If you call a plugin, all bets are off anyway. I mean, the plugin could go 
and corrupt your database directly, for all you know.

> * In WebKit, onresize is invoked synchronously. You can cause
> cross-origin synchronous script execution by resizing an iframe.
> AFAIK, the spec does not disallow this event from being synchronous.

I'm not aware of any spec that fires 'resize' events currently. They 
should either fire asynchronously or release the mutex, though.

On Wed, 9 Sep 2009, Chris Jones wrote:
> 
> But in general, nesting transactions, both { localStorage { Web DataBase 
> } } and { localStorage { localStorage } }, is something the spec should 
> explicitly disallow.  There's not a clearly best way to resolve the 
> semantic problems that arise.  (Note that preventing nested transactions 
> also eliminates deadlock concerns for mutex implementations.)

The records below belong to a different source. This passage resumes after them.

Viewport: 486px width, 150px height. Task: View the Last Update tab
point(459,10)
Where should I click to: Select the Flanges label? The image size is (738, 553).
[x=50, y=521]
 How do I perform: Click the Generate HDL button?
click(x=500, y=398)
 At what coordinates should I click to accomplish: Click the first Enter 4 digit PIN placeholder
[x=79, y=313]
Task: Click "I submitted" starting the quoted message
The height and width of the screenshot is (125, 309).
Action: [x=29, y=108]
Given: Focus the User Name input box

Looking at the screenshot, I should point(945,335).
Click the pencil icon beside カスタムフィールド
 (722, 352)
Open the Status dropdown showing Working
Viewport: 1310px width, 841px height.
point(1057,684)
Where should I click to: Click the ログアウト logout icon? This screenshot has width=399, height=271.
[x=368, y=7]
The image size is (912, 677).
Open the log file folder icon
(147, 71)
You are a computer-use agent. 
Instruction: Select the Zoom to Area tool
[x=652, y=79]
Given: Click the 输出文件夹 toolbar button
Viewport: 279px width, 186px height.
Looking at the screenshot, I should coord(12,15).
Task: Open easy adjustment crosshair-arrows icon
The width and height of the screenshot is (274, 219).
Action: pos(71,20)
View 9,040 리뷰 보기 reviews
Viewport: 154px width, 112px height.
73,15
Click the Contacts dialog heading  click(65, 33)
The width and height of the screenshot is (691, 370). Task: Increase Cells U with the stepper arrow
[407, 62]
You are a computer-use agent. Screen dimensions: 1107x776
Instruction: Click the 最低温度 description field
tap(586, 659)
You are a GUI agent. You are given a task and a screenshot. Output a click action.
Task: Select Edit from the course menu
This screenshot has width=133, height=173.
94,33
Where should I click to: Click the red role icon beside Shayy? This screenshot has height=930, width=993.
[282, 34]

You can't nest async Web Database transactions in anything, the Web 
Database callbacks are called from the top-level event loop. You can get 
deadlocks in Workers with sync transactions (e.g. opening a write 
transaction inside another transaction, or a read transaction inside a 
write transaction), but they're not race condition deadlocks, they're 
reproduceable logic errors. (I expect UAs will detect those cases and just 
fire the timeout exception immediately, though the spec doesn't 
technically require that.)

On Tue, 8 Sep 2009, Chris Jones wrote:
> 
> No one has responded directly to my original proposal of making 
> |window.localStorage === undefined| until |window.transaction| or 
> whatever has been accessed.  Unlike your proposal and a similar one from 
> Jeremy, mine is a "safe" (non-racy) way for spec-compliant UAs to "bend" 
> backwards compatibility without explicitly breaking it.  Web apps slow 
> to change should theoretically be prepared for |window.localStorage === 
> undefined| anyway, as not all UAs support localStorage.  And if a UA 
> doesn't support window.transaction, a web app that cares never needs to 
> worry about racy localStorage because in non-compliant UAs, 
> |window.transaction === undefined|.

The problem is that sites that _don't_ check will work fine in IE8, and 
fail everywhere else, and if IE8 gets enough market share that people 
write pages that work with ie without checking other browsers, as happened 
with IE6 for example, then we'll be forced to implement this anyway, 
except Microsoft will get bad PR for being incompatible and acting 
monopolistically. On the other hand, if, say, Firefox implements this 
proposal, and it gets enough market share that the opposite happens, then 
IE is SOL, because people will be calling .transaction() and it'll fail in 
IE. Either way, Microsoft end up being burnt for having done the right 
thing, implementing cutting edge specs, and then we run the risk of them 
backing off even further from doing that again.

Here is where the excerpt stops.